Giter Club home page Giter Club logo

antlr4's Introduction

ANTLR4 Cook Book

My note for book The Definitive ANTLR 4 Reference - Terence Parr. I use antlr4 version 4.9.2 and antlr4-python3-runtime version 4.9.2.

I. Installing ANTLR (Ubuntu 22.04)

1. Prerequisites

2. Set up environment variables

  • CLASSPATH: With CLASSPATH set, Java can find both the ANTLR tool and the runtime library.
  • ANTLR_JAR: Store jar file.

Add two variables into file ~/.profile (Please log out and log back in to your computer to activate environment variables):

export ANTLR_JAR=/usr/local/lib/antlr-4.9.2-complete.jar
export CLASSPATH=".:/usr/local/lib/antlr-4.9.2-complete.jar:$CLASSPATH"

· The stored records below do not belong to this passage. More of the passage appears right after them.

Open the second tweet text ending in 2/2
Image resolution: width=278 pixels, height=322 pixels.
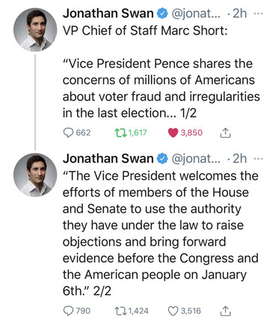pyautogui.click(x=161, y=234)
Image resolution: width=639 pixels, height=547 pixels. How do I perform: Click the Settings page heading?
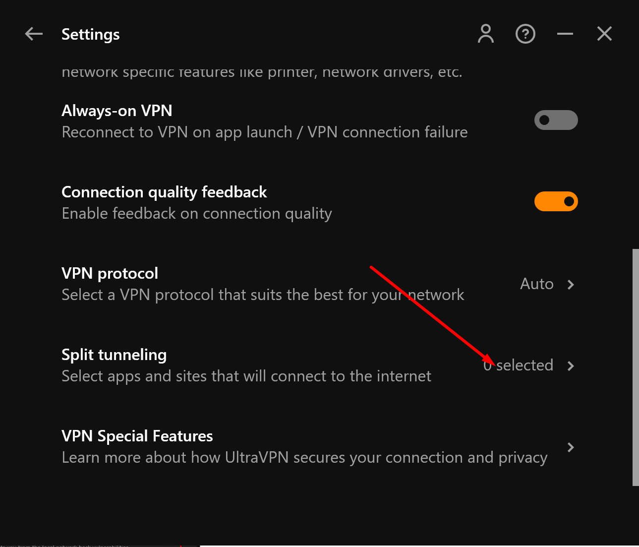90,34
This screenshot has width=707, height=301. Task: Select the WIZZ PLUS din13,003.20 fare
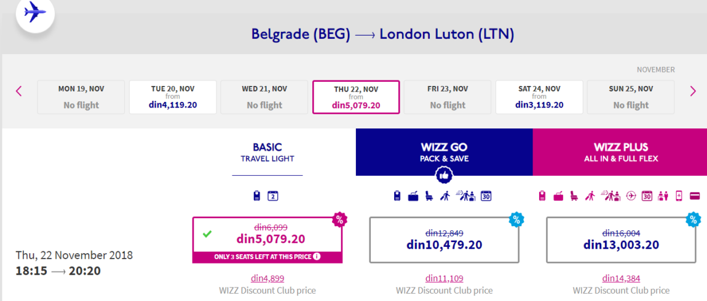click(621, 240)
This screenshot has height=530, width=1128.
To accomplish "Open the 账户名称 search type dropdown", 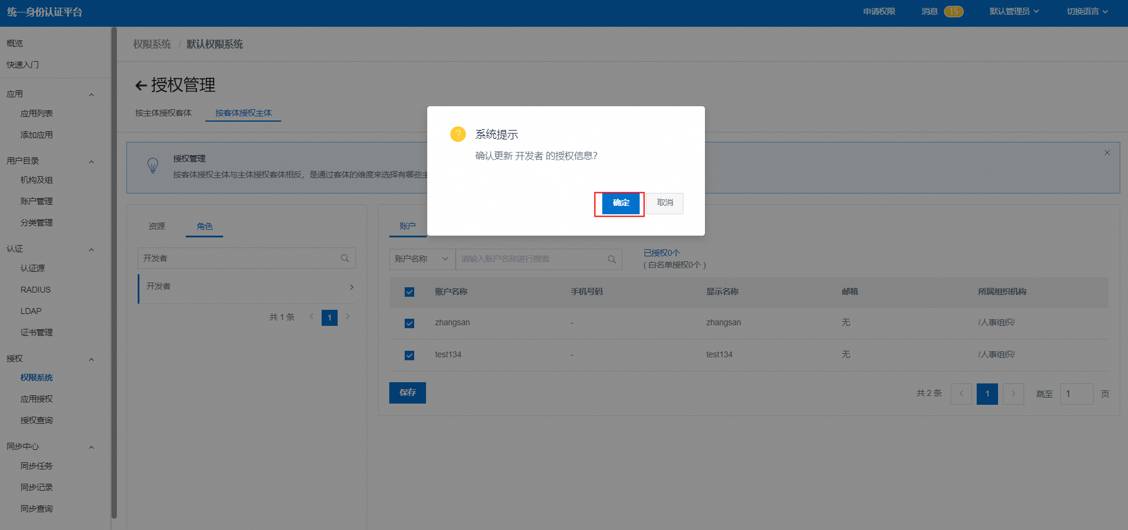I will (x=422, y=259).
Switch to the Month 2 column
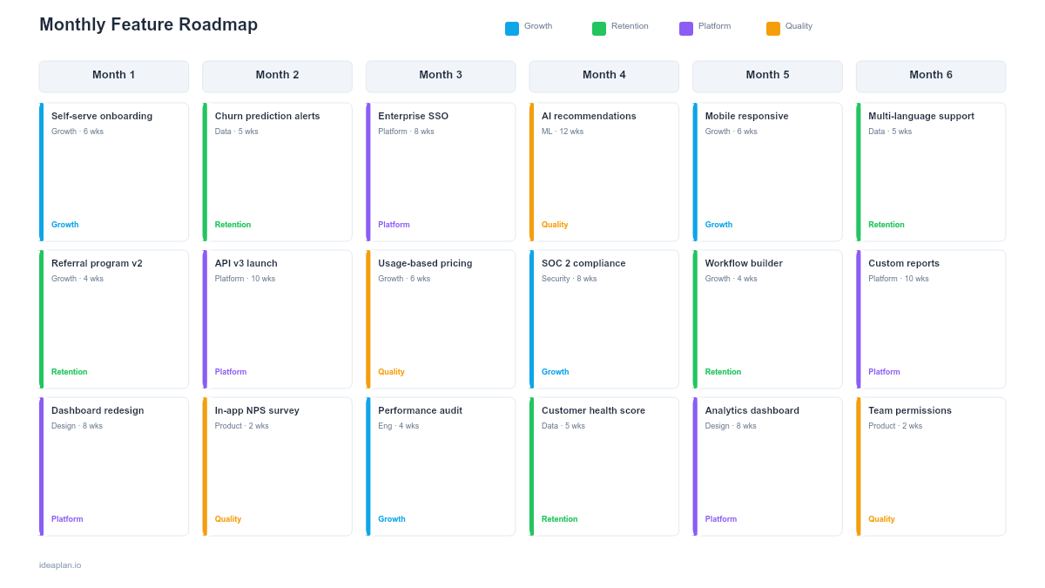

Check to see that ANTLR is installed correctly now by running the ANTLR tool without arguments:

3. Set up aliases

  • antlr4: alternative to running java commands.
  • grun: TestRig (testing tool) display lots of information about how a recognizer matches input from a file or standard input.

Add two aliases into file ~/.bashrc (Please log out and log back in to your computer to activate aliases):

alias antlr4='java -jar /usr/local/lib/antlr-4.9.2-complete.jar -o target'
alias grun='java org.antlr.v4.runtime.misc.TestRig'

Check to see:

4. Execute ANTLR and Testing Recognizers

This is code from the book with Lexer and Parser generated from the antlr4 java runtime, it is for testing purposes only. All other exercises will be coded in python, using antlr4-python3-runtime.

Simple grammar that recognizes phrases in test-hello/Hello.g4:

grammar Hello;
r: 'hello' ID;
ID: [a-z]+;
WS: [ \t\r\n]+ -> skip;
  • Generate parser and lexer:
    antlr4 Hello.g4
    
  • Compile ANTLR-generated code:
    javac target/*.java
    
  • Print the tokens created during recognition (type Ctrl-D to terminate reading from standard input):
    cd target && grun Hello r -tokens
    

II. A Starter ANTLR Project

1. Prerequisites

  • python3 >= v3.10.12
  • Run this command to install all dependencies:
    pip3 install -r requirement.txt
    

2. Testing tool

A tool like grun but written in Python. I put it in bin/pygrun.

3. Set up aliases

  • antlr4py3: Run ANTLR tool with Python3 target.
  • pygrun: Path to testing tool.

Add aliases into file ~/.bashrc (Please log out and log back in to your computer to activate aliases):

alias antlr4py3='java org.antlr.v4.Tool -Dlanguage=Python3 -o target'
alias installdir='dirname "$(pwd)"'
alias pygrun='python3 "$(installdir)"/bin/pygrun'

Once fully installed, go here to view the exercise.

III. Matching an Arithmetic Expression Language

Only the basic arithmetic operators (add, subtract, multiply, and divide), parenthesized expressions, integer numbers, and variables.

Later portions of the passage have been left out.